Israel must be looking on aghast at the rise of these two nations in perception in the region, and their growing alliance-although it has not yet made a move to take Saudi Arabia up on its offer of a fly-over corridor for more ‘persuasive’ action against Iran. Furthermore, the developing Turkish-Iranian alliance represents a new Sunni-Shiite bridge-one that Arabs have been unable to create. Analyzing the Flotilla incident, PoliTact had noted in May that the development poses far-reaching consequences for the AfPak conflict in particular and the Islamic world in general. Although Al Qaeda has served the purpose of destruction and fissures in the Islamic world, Israeli attack has caused some sense of unity in the Islamic world, with Turkey taking the lead.
In the game of public perception, the Arab states have appeared more and more pithy, especially when compared with the daring of the Turkish-led flotilla, in stark contrast to the compliant attitudes of the Arab states regarding Palestine-not that the other Arab states don’t care for the Palestinian cause, but their reliance on the US, prevents them from taking any actuating steps against Israel in the name of the Palestinians. This is definitely not the case with Iran, and nor, would it seem, with Turkey.
Pakistan, Turkey and Iran
In November 2009 Pakistan and Turkey signed the Preferential Trade Agreement (PTA). Furthermore, the trial operation of a freight train service connecting the Pakistani and Turkish capitals via Iran has also begun. The train service is 6,506 kilometers long, 1,900 km of which passes through Pakistan, 2,570 km through Iran and 2,036 km through Turkey.
On the other hand, the Iran-Pakistan relations have gone through some turbulence. Soon after the two countries signed the $7.5 billion Iran-Pakistan Gas Pipeline Project, the deadly Jundallah attack (October 18, 2009) occurred in Iran.
Iran had become increasingly frustrated with Pakistan for not cracking down on Jundallah, a Sunni separatist group whose leadership (Abdol Malek Regi) was believed to be operating from Pakistan, with support from Saudi Arabia, US and UK. India was originally part of the proposed Iran-Pakistan Gas Pipeline project, and dropped out latter due to security concerns for the pipeline passing through Pakistan. However, the relations between the two countries have improved ever since the cooperation provided by Pakistan in the capture of Abdol Malek Regi.
China and NATO
The mishandling and aggressive posture of NATO alliance in Iraq and Afghanistan, coupled with unconditional US support for Israeli policies in the Middle East, have resulted in moving these Islamic countries closer to each other and China.
At this point PoliTact expects Pakistan and Turkey to progressively move away from NATO Alliance and tilt closer to China.
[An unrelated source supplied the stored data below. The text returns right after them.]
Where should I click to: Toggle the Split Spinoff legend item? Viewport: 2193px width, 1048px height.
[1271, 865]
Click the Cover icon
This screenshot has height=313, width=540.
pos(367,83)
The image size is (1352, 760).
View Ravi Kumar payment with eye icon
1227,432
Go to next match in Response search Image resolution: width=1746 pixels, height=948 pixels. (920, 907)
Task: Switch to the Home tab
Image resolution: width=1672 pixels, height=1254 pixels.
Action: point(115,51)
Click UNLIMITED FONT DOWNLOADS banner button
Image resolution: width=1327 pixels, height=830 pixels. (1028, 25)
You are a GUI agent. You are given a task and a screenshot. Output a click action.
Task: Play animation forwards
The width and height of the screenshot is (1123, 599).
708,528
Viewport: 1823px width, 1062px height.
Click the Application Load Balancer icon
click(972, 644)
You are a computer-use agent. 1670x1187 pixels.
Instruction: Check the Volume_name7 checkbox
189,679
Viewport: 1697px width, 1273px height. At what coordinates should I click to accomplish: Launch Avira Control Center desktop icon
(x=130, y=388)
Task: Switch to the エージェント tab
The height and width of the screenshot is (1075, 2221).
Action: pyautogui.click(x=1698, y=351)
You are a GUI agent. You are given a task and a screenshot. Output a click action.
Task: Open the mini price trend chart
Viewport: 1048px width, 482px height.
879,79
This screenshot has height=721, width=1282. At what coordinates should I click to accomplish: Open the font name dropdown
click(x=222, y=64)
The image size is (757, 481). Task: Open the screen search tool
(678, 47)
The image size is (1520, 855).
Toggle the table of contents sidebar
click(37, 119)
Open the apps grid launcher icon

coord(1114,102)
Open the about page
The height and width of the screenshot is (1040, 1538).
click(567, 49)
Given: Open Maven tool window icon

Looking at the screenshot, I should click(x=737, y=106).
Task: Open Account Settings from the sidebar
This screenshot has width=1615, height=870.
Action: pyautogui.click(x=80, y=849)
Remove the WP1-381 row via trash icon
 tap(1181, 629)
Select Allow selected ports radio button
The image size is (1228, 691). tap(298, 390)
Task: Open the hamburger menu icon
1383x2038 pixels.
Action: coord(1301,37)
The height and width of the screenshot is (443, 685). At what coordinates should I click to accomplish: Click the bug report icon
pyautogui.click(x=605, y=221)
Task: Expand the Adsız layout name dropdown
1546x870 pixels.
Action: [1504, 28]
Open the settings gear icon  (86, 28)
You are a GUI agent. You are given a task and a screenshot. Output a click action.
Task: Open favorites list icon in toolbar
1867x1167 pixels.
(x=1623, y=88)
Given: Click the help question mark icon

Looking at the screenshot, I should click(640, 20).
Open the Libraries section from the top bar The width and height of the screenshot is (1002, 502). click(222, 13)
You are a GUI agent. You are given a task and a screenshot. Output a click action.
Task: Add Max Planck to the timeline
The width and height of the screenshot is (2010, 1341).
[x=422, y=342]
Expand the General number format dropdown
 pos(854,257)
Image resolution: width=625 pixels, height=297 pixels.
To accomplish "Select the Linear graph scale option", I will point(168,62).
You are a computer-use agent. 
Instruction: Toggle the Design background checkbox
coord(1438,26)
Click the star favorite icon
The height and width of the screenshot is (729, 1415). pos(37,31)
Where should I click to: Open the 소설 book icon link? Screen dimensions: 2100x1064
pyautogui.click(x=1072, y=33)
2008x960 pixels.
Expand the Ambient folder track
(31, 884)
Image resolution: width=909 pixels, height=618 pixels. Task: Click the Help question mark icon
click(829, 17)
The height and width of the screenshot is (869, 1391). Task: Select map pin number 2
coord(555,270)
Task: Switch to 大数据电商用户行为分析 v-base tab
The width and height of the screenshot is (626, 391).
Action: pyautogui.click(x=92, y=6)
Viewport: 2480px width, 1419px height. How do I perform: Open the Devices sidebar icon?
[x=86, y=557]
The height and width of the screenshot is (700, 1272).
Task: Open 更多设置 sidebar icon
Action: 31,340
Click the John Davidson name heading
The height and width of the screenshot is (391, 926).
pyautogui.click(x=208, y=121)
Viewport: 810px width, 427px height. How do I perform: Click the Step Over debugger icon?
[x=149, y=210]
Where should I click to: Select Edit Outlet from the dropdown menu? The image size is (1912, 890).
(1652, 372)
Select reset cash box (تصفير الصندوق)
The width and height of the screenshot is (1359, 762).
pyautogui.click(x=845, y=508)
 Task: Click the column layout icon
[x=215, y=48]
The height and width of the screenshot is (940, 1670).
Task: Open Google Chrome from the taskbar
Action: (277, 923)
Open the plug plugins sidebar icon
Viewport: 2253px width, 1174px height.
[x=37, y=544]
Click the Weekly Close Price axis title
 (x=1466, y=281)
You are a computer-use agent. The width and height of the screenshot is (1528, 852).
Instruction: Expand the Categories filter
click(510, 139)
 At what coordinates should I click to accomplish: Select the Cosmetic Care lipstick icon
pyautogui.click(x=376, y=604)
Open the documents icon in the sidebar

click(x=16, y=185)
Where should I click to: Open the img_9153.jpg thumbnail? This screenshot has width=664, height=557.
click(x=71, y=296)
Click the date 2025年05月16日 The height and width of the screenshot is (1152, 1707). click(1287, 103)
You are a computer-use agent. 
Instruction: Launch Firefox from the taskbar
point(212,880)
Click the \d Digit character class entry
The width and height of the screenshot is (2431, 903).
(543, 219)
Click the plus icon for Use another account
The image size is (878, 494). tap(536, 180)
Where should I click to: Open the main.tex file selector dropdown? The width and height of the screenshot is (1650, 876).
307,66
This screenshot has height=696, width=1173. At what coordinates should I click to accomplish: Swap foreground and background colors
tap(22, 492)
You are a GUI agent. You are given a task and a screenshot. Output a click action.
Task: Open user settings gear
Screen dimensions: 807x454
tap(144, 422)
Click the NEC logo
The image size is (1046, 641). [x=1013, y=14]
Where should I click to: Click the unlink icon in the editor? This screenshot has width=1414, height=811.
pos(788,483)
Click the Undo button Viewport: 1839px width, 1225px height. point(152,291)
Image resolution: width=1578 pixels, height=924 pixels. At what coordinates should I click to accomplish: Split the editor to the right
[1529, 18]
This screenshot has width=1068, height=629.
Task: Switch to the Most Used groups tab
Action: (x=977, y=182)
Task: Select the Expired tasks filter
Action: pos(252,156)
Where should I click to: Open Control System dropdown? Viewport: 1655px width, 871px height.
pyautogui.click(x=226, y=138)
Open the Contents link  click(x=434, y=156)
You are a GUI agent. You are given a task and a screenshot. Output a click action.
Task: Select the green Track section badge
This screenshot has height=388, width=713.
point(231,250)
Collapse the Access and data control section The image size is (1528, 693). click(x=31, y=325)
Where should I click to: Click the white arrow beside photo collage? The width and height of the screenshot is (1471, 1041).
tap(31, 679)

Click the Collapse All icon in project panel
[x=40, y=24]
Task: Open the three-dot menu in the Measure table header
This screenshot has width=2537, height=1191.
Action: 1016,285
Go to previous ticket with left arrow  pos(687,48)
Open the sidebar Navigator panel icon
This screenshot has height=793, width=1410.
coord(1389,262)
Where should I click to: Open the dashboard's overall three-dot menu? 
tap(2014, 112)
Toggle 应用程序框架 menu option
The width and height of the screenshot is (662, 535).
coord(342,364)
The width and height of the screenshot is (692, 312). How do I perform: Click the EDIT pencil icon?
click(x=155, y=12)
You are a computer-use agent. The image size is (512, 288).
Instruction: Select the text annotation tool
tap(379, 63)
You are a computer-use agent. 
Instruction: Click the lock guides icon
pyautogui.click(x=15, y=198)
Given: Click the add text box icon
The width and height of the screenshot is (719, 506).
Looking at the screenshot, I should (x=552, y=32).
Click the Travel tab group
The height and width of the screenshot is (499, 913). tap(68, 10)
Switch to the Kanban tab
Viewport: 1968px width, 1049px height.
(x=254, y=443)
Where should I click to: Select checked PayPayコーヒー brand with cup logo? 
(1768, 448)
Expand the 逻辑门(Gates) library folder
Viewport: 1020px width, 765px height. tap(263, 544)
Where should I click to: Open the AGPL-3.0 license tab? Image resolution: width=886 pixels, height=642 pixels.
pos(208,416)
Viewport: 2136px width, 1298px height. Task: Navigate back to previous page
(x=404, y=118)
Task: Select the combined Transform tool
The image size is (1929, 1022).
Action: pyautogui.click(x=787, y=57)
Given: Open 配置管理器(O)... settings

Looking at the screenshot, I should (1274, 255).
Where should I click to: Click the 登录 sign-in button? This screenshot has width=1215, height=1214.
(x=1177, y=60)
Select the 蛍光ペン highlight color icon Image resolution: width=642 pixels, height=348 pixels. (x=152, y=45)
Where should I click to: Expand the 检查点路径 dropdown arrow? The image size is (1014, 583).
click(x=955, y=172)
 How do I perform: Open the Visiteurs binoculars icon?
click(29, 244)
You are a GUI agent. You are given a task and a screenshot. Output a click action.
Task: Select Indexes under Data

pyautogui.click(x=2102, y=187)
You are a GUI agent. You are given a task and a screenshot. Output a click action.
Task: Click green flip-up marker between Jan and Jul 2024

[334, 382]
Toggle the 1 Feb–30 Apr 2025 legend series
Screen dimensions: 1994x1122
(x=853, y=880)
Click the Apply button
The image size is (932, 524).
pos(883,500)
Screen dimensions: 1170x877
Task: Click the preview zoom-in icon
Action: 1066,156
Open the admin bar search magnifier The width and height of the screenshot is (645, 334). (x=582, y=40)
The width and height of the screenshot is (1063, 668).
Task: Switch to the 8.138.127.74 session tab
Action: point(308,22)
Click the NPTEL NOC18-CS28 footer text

However, the autocratic countries of the gulf region are expected to shift closer to NATO, complicating matters for Pakistan.
As previously pointed out by PoliTact, the pulls and tugs of the Turkish, Persian, and Arab civilizations impact Pakistan and also complicate the solution for Afghanistan. From an Israeli perspective, and setting aside US-Russia-China tussles, any notion of regional synergy developing between Iran, Turkey and Pakistan is a risky proposition.